I sometimes get feelings like this.. it’s kinda hard to explain.. And while watching the waves, basically my whole brain was filled with flashbacks, to the point where I almost forget where I was physically, but I cant fully grasp where I am mentally.

Again, the reason we had an argument was not a big of a deal. ITS JUST ME. I am a mental retard. I just hate who I am. I am a such a small weak jealous person now.

I called my guy friends..i cried because I felt really sad… then i stopped crying because i realized that im just being stupid. And I still feel stupid right now. Then I feel kinda bummy and cranky. But but I got cheered up by these cool friends in lots of different ways. So maybe I should pay them a visit sometime soon.

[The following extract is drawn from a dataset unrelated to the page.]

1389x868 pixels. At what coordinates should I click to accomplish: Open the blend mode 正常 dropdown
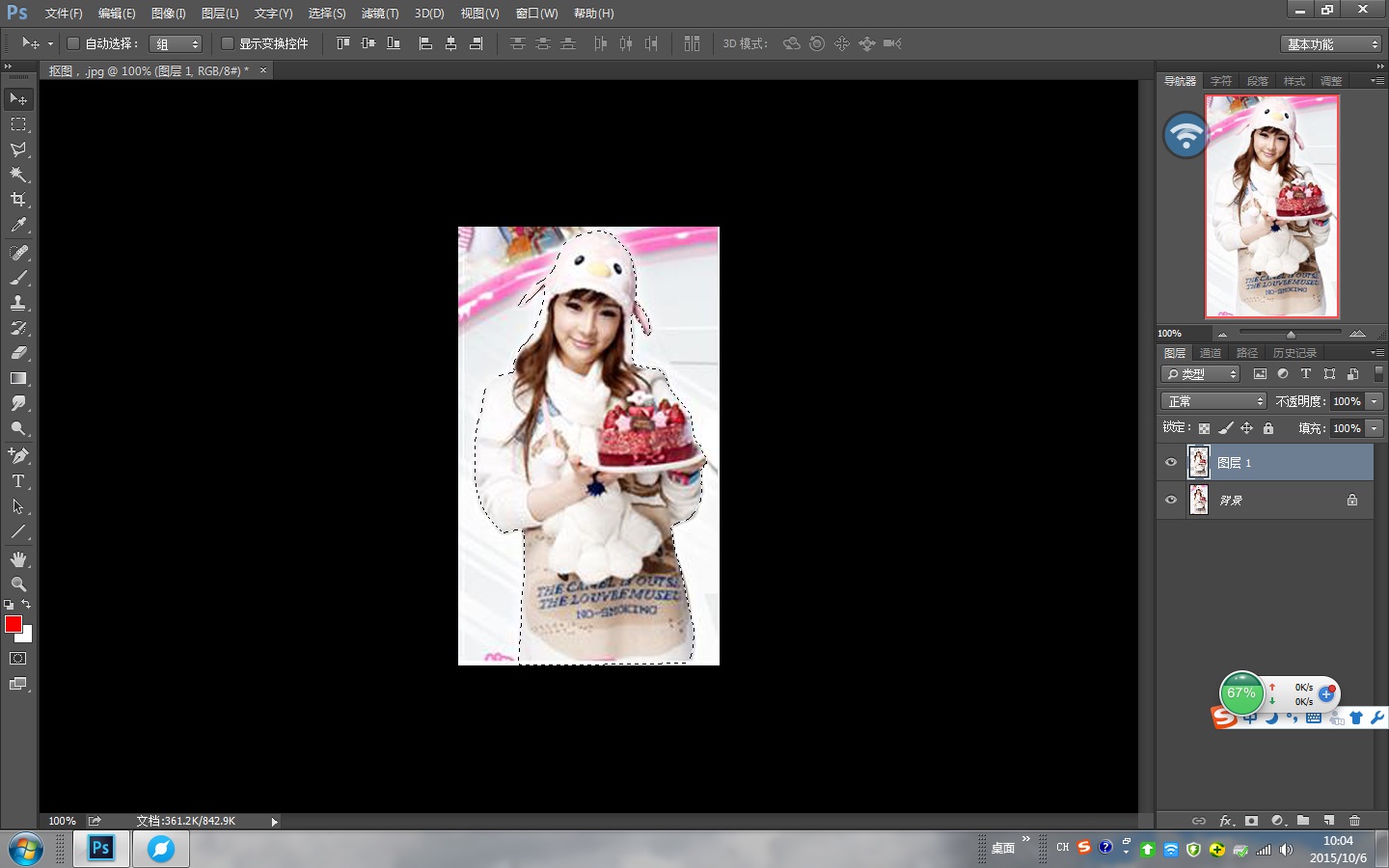tap(1213, 401)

Anyway, Hec and I are now chatting. Things are ok. He said sorry, and I did the same to him. The important thing is that, we have accepted each other’s mistakes.

I now need a good sleep.

1 comment:

  1. Kung amo man lng na nga ga problema ka sbng mau pa inom na lang tah hehehe! Pati ah.. ano man nga wla ka gna halinan sang prob sa love haw. U are a great and sweet lady i wonder men around u can't make u totally happy. Take care of yourself, and keep smiling! Diputa nde man kme gusto makita nga ga tulo naman mantika mo. Don't hide your problems kay kbalo gd ko nga sagad ka mag tago sang gna batyag mo bisan tudo pa kadlaw mo, u can either talk to me or sa tropa. nami gd ni istoryahan if we have beers in our hands. hhehe. Text or call me, bisan lau pa ko madalagan gd ko da sa tupad mo. baw linte basi kon ano nman obrahon mo sa lwas mo ha? kilala tka! halong! masyar ko da sa oct!may gna obra ako nga new art hehehe!